STATURES OF NO LIMITATIONS

by Judith Helms


In this novel, three lawyers with image problems embark on a risky venture.

When Waukegan, Illinois, defense attorney Heather Hightower first meets her two co-counsels on a fraud case, they’re not what she was expecting. Marnie Ames is a woman of “exceptional heft,” and Danielle Dooley—Danni to her friends—is only 3 feet, 8 inches tall. While both have achieved self-acceptance and are highly accomplished, they’ve also been shunted into lesser roles at their law firms and kept out of courtrooms. For her part, Heather is conventionally hot but is sometimes dismissed as an “‘airhead and a Barbie.” Knowing how fulfilling it is to argue cases in court, Heather is outraged on her new friends’ behalf and proposes a bold plan: start their own law firm. Hightower, Dooley, and Ames, LLC faces struggles; few clients want Marnie and Danni to represent them. Their office manager, the elegant and somewhat mysterious Jeanne Coopersmith, assures them that “joy and harmony will abound in this place,” but the odds don’t seem good.

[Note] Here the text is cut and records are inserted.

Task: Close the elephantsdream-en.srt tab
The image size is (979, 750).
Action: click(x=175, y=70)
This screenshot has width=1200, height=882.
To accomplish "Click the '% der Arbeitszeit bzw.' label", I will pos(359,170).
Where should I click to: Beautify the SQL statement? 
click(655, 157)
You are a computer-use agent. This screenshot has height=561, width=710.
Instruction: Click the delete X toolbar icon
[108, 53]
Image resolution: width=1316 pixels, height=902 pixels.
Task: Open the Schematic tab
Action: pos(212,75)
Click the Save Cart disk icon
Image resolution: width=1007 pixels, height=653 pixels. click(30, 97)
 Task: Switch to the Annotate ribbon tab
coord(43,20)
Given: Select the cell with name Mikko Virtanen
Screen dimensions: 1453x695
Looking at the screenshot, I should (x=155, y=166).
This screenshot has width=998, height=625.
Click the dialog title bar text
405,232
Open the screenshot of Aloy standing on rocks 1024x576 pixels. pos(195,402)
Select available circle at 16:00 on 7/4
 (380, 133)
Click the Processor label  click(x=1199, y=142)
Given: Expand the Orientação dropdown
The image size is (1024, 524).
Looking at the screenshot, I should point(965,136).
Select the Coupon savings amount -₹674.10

Nevertheless, the three attorneys persevere and slowly turn things around in both their work and romantic lives. Jeanne could be right. In her engaging second novel, Helms draws on her experience as founding partner of a law firm to give the book authenticity and a firm grounding for its warmhearted emotions. An especially well-handled theme is how Heather grapples with her beauty privilege: “How could my two closest friends, who suffer the real trauma of everyday indignities, ever accept me? How could an oppressor ever be a true friend with one who is oppressed?” The ending’s resolutions are a little too pat, but readers will empathize with the vivid characters.

An entertaining, feel-good tale that’s also deeply thoughtful about alliances.